## Work required
Every line of the data is to be transcribed without error.
-------- Material supplied --------
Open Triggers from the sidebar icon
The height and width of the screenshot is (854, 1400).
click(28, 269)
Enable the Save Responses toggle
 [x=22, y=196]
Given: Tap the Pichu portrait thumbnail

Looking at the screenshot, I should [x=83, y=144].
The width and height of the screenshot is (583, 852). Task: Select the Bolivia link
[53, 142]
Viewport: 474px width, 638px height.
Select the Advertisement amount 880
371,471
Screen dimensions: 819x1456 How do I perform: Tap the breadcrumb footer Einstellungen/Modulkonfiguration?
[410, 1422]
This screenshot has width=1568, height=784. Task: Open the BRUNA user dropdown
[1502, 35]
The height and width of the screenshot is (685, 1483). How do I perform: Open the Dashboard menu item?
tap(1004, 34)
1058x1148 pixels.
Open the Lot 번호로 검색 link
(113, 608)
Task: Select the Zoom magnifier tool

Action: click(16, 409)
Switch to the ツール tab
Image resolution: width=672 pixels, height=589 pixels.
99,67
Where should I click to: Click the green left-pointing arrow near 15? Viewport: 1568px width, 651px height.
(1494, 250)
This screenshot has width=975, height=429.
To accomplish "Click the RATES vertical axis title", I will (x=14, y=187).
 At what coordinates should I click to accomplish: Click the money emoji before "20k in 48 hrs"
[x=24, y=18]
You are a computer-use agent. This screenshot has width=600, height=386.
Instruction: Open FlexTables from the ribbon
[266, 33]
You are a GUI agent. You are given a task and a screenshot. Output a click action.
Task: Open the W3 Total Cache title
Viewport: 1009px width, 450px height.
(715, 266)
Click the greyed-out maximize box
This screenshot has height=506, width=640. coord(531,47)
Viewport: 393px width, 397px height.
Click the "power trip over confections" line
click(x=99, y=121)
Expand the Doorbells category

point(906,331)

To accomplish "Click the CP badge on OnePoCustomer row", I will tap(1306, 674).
--------
## Response box
Open Triggers from the sidebar icon
The height and width of the screenshot is (854, 1400).
click(28, 269)
Enable the Save Responses toggle
 [x=22, y=196]
Given: Tap the Pichu portrait thumbnail

Looking at the screenshot, I should [x=83, y=144].
The width and height of the screenshot is (583, 852). Task: Select the Bolivia link
[53, 142]
Viewport: 474px width, 638px height.
Select the Advertisement amount 880
371,471
Screen dimensions: 819x1456 How do I perform: Tap the breadcrumb footer Einstellungen/Modulkonfiguration?
[410, 1422]
This screenshot has width=1568, height=784. Task: Open the BRUNA user dropdown
[1502, 35]
The height and width of the screenshot is (685, 1483). How do I perform: Open the Dashboard menu item?
tap(1004, 34)
1058x1148 pixels.
Open the Lot 번호로 검색 link
(113, 608)
Task: Select the Zoom magnifier tool

Action: click(16, 409)
Switch to the ツール tab
Image resolution: width=672 pixels, height=589 pixels.
99,67
Where should I click to: Click the green left-pointing arrow near 15? Viewport: 1568px width, 651px height.
(1494, 250)
This screenshot has width=975, height=429.
To accomplish "Click the RATES vertical axis title", I will (x=14, y=187).
 At what coordinates should I click to accomplish: Click the money emoji before "20k in 48 hrs"
[x=24, y=18]
You are a computer-use agent. This screenshot has width=600, height=386.
Instruction: Open FlexTables from the ribbon
[266, 33]
You are a GUI agent. You are given a task and a screenshot. Output a click action.
Task: Open the W3 Total Cache title
Viewport: 1009px width, 450px height.
(715, 266)
Click the greyed-out maximize box
This screenshot has height=506, width=640. coord(531,47)
Viewport: 393px width, 397px height.
Click the "power trip over confections" line
click(x=99, y=121)
Expand the Doorbells category

point(906,331)

To accomplish "Click the CP badge on OnePoCustomer row", I will tap(1306, 674).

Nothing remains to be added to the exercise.